A modest slowdown ahead: mortgage lenders will see slower origination volume in 2006, with overall single-family originations slipping by 20 percent. Refinancings will fade dramatically and be off their 2005 pace by 40 percent. But home sales will continue to show strength as 30-year mortgage rates end the year at around 6.7 percent.

Author:Duncan, Doug
Position:Cover Report: Business Outlook - Cover story

The U.S. economy has shown remarkable resilience in the face of recent hurricanes and the associated energy-price spike. The economy had strong momentum pre-Hurricane Katrina, and it remains on track for solid growth in the fourth quarter, albeit slower than the 4.3 percent seen in the third quarter of 2005. [??] Growth should be strong in the first half of this year, boosted by rebuilding efforts, but should taper off later in the year. Although gasoline prices have receded significantly from their high immediately after the hurricanes, the elevated level of natural gas prices presents a risk for the economy going forward. [??] Consumers have been spending more than they earn, thanks to large gains in wealth--especially from unusually strong home-price appreciation--allowing homeowners to extract a significant amount of home equity, boosting consumption spending. As of this writing, the saving rate has been negative for five consecutive months starting in June. However, the saving rate is trending higher after hitting an all-time low in August.

Continued increases in interest rates as well as an expected moderation in home-price appreciation should decrease home-equity extraction, further dampening consumer spending growth. In addition, consumers will likely face extremely high heating bills this winter, reducing their disposable income.

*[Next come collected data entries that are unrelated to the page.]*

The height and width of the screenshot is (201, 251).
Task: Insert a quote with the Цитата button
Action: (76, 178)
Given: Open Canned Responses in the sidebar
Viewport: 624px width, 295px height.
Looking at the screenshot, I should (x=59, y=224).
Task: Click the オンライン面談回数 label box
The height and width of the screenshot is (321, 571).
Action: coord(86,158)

Economic growth should slow to more sustainable levels in the second half of this year, when expenditures for rebuilding in the storm-damaged regions wane (see Figure 1) and consumption spending growth starts to slow. Economic growth will continue to be healthy, however, as growth in business investment should pick up to offset slowing consumption growth.

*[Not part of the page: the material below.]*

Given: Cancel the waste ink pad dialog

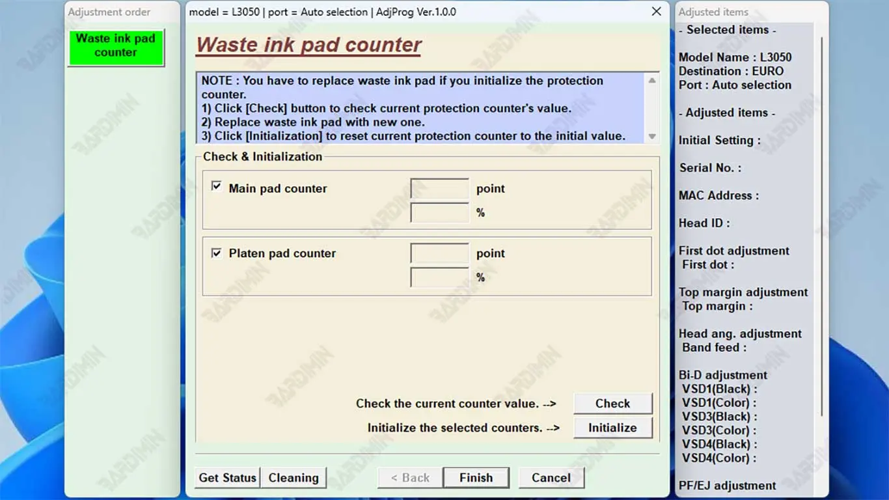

Labor markets will remain solid

The weakness in the labor market during the hurricanes turned out to be temporary rather than the start of a deteriorating trend. Payroll employment showed solid gains of 215,000 jobs in November and, with an upward revision to the September data, it turned out that the labor market overall managed to add jobs despite thousands of job losses in the devastated Gulf Coast region.

Going forward, positive economic indicators--including expanding manufacturing activity, low inventories and receding energy prices--point to a continued strong labor market, with job gains averaging around 190,000 a month over this year.

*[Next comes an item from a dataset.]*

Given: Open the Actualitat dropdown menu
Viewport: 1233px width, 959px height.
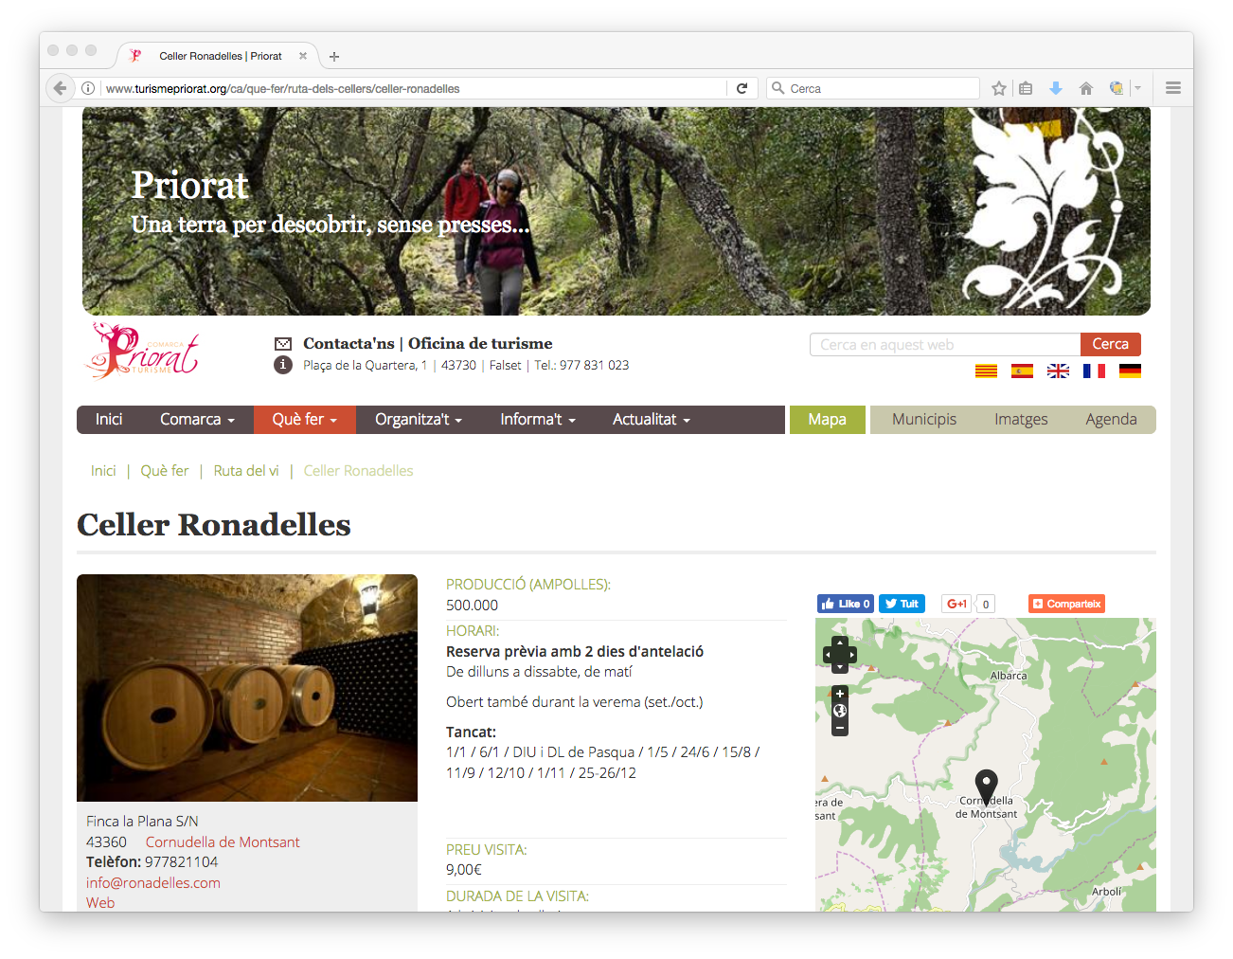Looking at the screenshot, I should click(652, 420).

The Fed will continue its modest tightening

Following the hurricanes, inflationary pressures have become more of a concern. Although core inflation continues to be contained, it is still hovering near the upper end of the Fed's comfort zone consistent with price stability. For example, the personal consumption expenditures (PCE) index, excluding food and energy items--the Fed's favorite measure of inflation--increased by 1.8 percent in October from a year earlier, near the 2 percent upper end of the Fed's zone.


Strong employment growth in a tight labor market is still a concern for the Fed, as wage pressures could be building. The November payroll report showed that average hourly earnings increased strongly from a year earlier. That is consistent with anecdotal reports by the 12 Federal Reserve banks on current economic activity (better known as the Beige Book) that signs of tightening in labor markets and difficultly in...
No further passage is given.